An electronic board at Hana Bank`s dealing room in Seoul shows the benchmark Kospi points on Monday. (Yonhap) |
Risks stemming from South Korea’s investor debt binge is a key reason behind the local benchmark stock index’s recent lackluster performance, analysts said Monday. This fueled concerns of a possible market crash as the US Federal Reserve’s aggressive rate hikes have been increasing debt burden on retail investors.
“Following the outbreak of the COVID-19 pandemic, Korea saw a sharp gain in household and corporate debt,” Heo Jae-hwan, an analyst at Eugene Investment & Securities said in a Monday note.
“The US Fed’s and the Bank of Korea’s rate hikes are likely to put further burden on the financial soundness of households and businesses. Some 3 trillion won ($2.34 billion) to 5 trillion won needs to be trimmed off the investors’ outstanding debts for market stabilization,” he added.

*Work instruction A*. According to the article on South Korea's investor debt and the Kospi, how much needs to be trimmed off investors' outstanding debts for market stabilization?
*Work instruction B*. Pick up the article on South Korea's investor debt and the Kospi right after its final sentence and carry it on.

*Dataset*.
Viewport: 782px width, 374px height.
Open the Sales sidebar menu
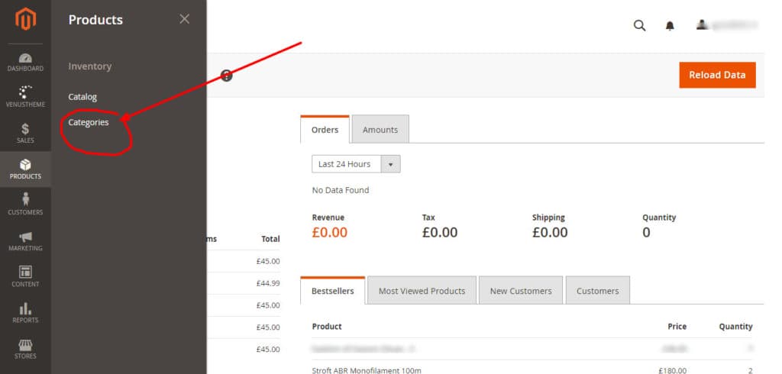[x=25, y=133]
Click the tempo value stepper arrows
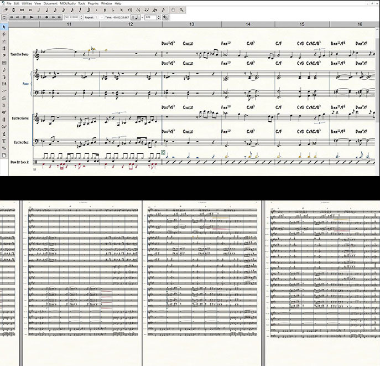 (x=159, y=17)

*Answer section A*. Some 3 trillion won ($2.34 billion) to 5 trillion won.

*Answer section B*.
Heo’s remarks follow reports the Kospi and Kosdaq both saw the biggest drop among 40 global stock indexes, including inflation-hit Argentina’s Merval S&P, so far this month. The Kosdaq and Kospi each ranked No. 1 and No. 2, respectively, in terms of a drop in market value among 40 key global stock indexes, as the nation’s main bourse fell 11.89 percent from 2,685.90 to 2,366.60, from the end of last month to Friday, while the secondary bourse dropped 15.01 percent from 893.36 to 750.30, in the same period, data from the nation’s sole bourse operator Korea Exchange showed.
On Monday, the Kospi closed 1.49 percent higher from the previous trading at 2,401.92, while the Kosdaq closed 2.71 percent higher from Friday at 770.60. Argentina’s Merval reported a 10.49 percent drop in the same period, despite struggling under the influence of Argentina’s high inflation, which grew 60.7 percent in May.
Korea’s “bittoo” movement – a Korean slang term for borrowing to invest, popularized under a record-low interest rate environment -- has somewhat softened since August last year, when the BOK carried out its first pandemic-era rate hike. However, the country continues to struggle with its high household debt level.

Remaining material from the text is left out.